[Material for this task — start]

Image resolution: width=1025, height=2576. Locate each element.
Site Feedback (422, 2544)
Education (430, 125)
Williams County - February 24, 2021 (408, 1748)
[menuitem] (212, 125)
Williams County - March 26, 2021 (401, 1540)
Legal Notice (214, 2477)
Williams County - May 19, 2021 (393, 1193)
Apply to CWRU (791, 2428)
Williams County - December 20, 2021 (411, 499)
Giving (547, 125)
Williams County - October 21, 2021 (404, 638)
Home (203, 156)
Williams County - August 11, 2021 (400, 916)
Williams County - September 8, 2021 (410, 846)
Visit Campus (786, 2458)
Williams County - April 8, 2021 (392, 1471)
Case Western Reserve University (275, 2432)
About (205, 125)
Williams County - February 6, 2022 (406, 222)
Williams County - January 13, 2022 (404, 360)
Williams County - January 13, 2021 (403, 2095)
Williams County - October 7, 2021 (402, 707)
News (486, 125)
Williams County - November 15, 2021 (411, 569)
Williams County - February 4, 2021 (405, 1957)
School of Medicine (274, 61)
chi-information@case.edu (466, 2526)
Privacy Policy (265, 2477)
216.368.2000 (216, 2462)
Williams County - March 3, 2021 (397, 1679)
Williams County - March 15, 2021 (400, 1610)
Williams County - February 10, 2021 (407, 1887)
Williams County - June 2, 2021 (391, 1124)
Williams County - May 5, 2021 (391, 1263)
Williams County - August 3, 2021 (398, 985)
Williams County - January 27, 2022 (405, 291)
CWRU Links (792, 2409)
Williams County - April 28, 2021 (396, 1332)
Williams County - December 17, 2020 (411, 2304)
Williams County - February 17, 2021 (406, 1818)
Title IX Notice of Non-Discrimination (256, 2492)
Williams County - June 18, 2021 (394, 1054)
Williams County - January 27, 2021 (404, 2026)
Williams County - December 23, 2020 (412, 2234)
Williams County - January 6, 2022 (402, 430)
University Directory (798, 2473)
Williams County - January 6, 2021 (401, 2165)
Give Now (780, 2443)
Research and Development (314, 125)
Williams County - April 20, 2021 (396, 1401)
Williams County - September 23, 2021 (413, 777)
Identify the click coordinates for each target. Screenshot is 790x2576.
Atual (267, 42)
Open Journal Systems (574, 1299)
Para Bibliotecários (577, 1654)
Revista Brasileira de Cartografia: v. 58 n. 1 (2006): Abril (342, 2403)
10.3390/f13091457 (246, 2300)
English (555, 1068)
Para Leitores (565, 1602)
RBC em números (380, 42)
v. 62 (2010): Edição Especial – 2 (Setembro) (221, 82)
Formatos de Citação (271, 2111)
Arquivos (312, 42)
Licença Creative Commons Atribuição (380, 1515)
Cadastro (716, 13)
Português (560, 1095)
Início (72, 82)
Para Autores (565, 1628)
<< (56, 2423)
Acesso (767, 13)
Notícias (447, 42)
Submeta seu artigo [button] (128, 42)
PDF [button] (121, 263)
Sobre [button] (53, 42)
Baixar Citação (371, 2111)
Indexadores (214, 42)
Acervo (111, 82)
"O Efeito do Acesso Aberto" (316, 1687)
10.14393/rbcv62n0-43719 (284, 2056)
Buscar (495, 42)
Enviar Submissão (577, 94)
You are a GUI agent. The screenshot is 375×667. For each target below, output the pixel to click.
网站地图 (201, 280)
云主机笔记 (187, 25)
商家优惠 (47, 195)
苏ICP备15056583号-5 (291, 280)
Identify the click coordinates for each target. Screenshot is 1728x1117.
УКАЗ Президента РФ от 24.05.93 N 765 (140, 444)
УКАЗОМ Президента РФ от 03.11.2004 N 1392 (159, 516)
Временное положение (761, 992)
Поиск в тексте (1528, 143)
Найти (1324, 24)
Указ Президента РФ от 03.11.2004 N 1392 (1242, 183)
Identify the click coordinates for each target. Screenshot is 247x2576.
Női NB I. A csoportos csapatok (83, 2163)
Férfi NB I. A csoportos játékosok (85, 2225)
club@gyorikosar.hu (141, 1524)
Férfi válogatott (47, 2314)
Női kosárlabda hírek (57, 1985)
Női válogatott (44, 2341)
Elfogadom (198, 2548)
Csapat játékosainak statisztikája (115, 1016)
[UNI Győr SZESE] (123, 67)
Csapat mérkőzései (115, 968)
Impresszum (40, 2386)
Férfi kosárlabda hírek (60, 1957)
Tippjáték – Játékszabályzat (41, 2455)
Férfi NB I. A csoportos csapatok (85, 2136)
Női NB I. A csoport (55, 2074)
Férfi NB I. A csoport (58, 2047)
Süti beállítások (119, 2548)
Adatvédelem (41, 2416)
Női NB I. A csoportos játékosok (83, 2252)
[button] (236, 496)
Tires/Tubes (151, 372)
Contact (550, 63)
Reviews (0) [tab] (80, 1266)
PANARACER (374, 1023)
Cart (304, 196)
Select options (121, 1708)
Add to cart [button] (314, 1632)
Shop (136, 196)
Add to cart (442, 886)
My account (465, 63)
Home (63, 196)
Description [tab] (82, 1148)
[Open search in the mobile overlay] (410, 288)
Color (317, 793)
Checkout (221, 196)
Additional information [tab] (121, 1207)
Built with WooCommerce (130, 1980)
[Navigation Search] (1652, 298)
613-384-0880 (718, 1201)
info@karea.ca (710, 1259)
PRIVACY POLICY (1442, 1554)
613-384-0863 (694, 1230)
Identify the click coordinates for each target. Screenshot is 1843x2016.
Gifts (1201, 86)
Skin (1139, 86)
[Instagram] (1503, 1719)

[Material for this task — finish]

■ Exercise aim ■
Could you retype exactly the lines from the first one of the records through the line containing "Privacy Policy (265, 2477)", both included, and nothing more?

■ Answer box ■
Image resolution: width=1025, height=2576. Locate each element.
Site Feedback (422, 2544)
Education (430, 125)
Williams County - February 24, 2021 (408, 1748)
[menuitem] (212, 125)
Williams County - March 26, 2021 (401, 1540)
Legal Notice (214, 2477)
Williams County - May 19, 2021 (393, 1193)
Apply to CWRU (791, 2428)
Williams County - December 20, 2021 (411, 499)
Giving (547, 125)
Williams County - October 21, 2021 (404, 638)
Home (203, 156)
Williams County - August 11, 2021 (400, 916)
Williams County - September 8, 2021 (410, 846)
Visit Campus (786, 2458)
Williams County - April 8, 2021 (392, 1471)
Case Western Reserve University (275, 2432)
About (205, 125)
Williams County - February 6, 2022 (406, 222)
Williams County - January 13, 2022 (404, 360)
Williams County - January 13, 2021 (403, 2095)
Williams County - October 7, 2021 (402, 707)
News (486, 125)
Williams County - November 15, 2021 (411, 569)
Williams County - February 4, 2021 (405, 1957)
School of Medicine (274, 61)
chi-information@case.edu (466, 2526)
Privacy Policy (265, 2477)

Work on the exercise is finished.